In my case, I realized that the shader being set to .5 metalicity and setting translucency weights to between .3 and .5 got the desired effect. I was just trying to get beer spilled on a felt billiards table, and it took me about a week to get something passable. Iray is a lot of fun.
There are two broad elements:
Realistic volume effects
Not realistic volume effects (heh)
Thin Shell is a parameter that tells the rendering engine whether to treat the surface as, well, a thin shell (Thin Shell: On), or to treat the surface as the surface of a simulated volume of material (Thin Shell: Off)
If Cutout Opacity is anything but 1, the surface will be treated as a thin shell, even if you have it set off. (There's some weirdness with this, but good enough for now)
Translucency uses a simple, well, translucency; the object will look like it's made of thin plastic, or be ... more solid plastic.
Refraction looks like glass/water. With thin shell, it looks like a thin shell of whatever. There's a parameter 'Share Glossy Settings'; if it's on, Glossy roughness becomes refraction roughness (I suggest setting it off)

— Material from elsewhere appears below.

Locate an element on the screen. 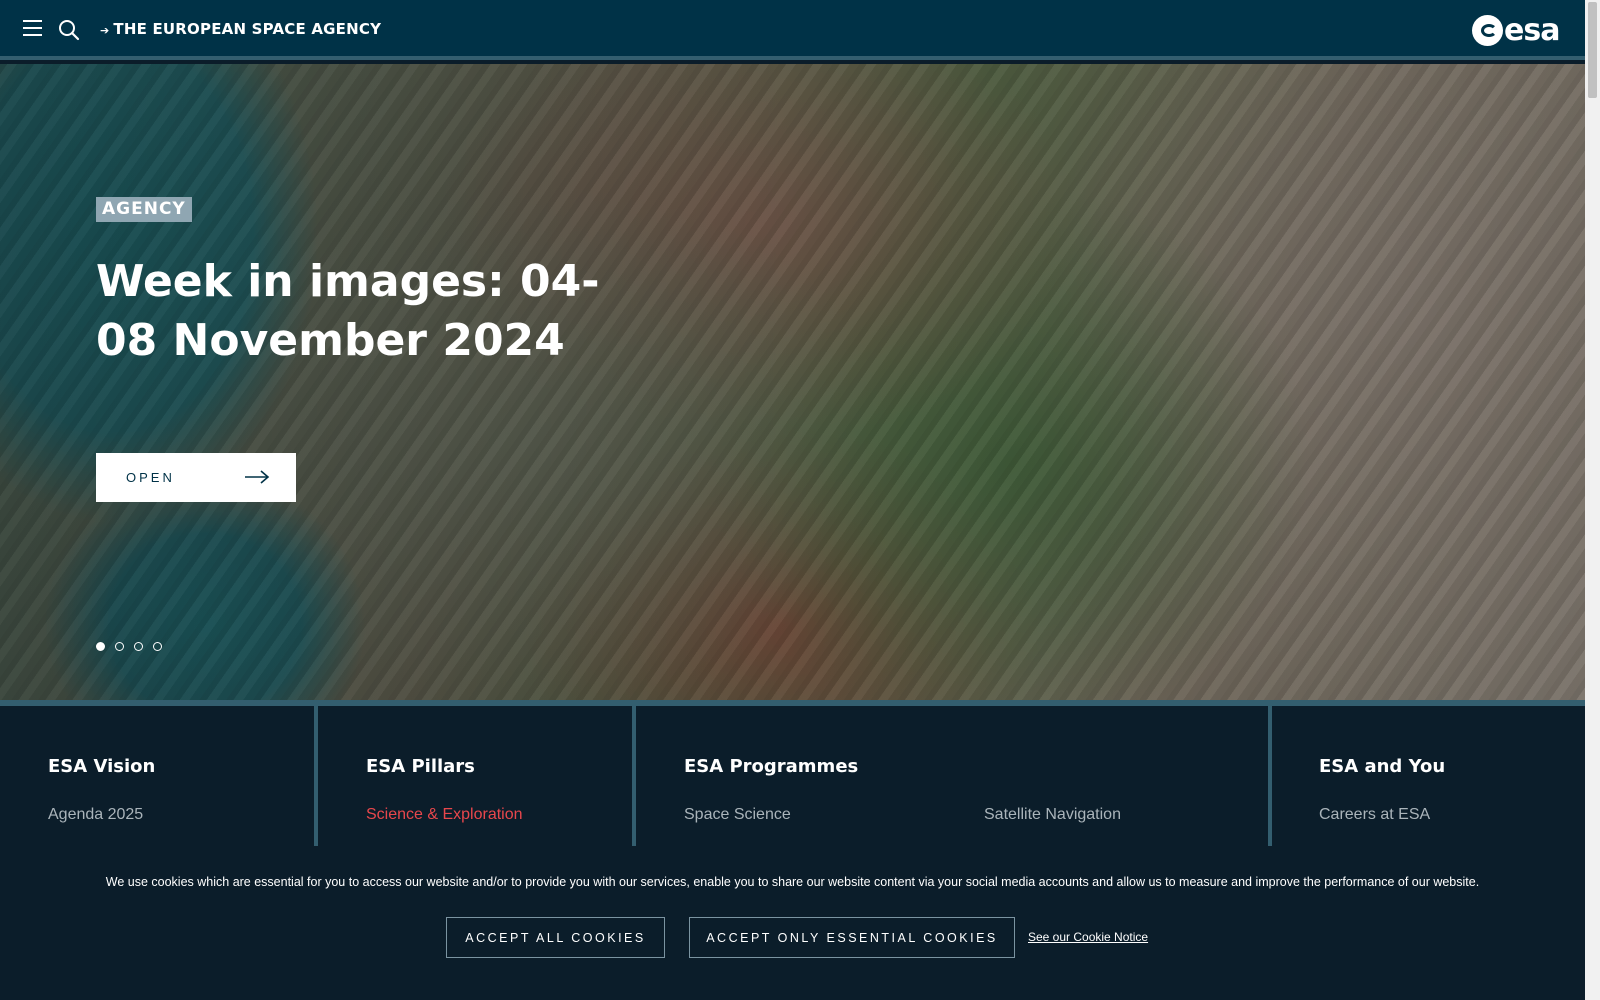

Refraction color colors the material. Darker color absorbs more light.
If Refraction Roughness is above 0, it creates an interesting blurring distortion. This works even if you have a thin sheet, like a plane, and can create interesting effects without needing a solid volume.
Finally, if volume effects are working, you have Transmitted Color and Subsurface scattering.

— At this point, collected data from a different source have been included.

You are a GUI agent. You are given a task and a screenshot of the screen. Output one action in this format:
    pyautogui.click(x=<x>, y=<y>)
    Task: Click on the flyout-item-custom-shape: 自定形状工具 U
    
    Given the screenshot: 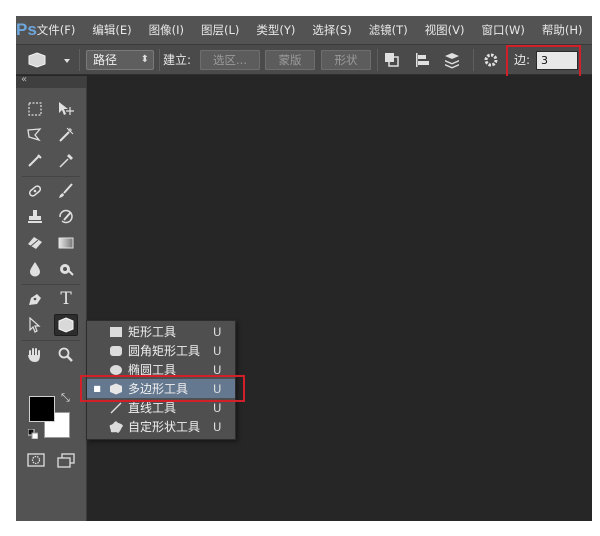 What is the action you would take?
    pyautogui.click(x=161, y=426)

Transmitted color is like refraction color, but it sets it at a distance into the volume. So if you increase transmitted distance, the outer part of the volume has none of the transmitted color, and then it grades to the transmitted color at a certain depth. This can create some amazing effects. (You can create zones of colored space with Refraction index set to 1; there's no distortion, just... volumes of color)
Note that transmitted color has an image map space... but it doesn't work. Never put a map here.
Subsurface scattering gets 'cloudy' at a certain range. Great for creating clouded liquids, actual clouds/fog/haze, and so on. SSS direction shapes how strong the effect is along a light source; a positive value means it scatters more along the direction of light, a negative value means it's stronger when the light is behind you.
Chromatic scattering is... weird, and I'm not sure I really get it. From what I understand the SSS is stronger based on the color of light, so it will let more of certain colors through.
I think that covers it...
Cutout opacity for simple effects, translucency for more complex, refraction/transmitted/sss for really realistic (but slower) stuff.
Thanks Oso, that's also very helpful. The learning curve in Iray is steep, and my system isn't quite up to using the Nvidia shader in real time (so it's a lot of "move that slider", come back in a few minutes, and see what it does). Really appreciate the help though, cheers
For liquids and glass, Refraction weight and refraction index will be your primary controls for opacity instead of the opacity slider.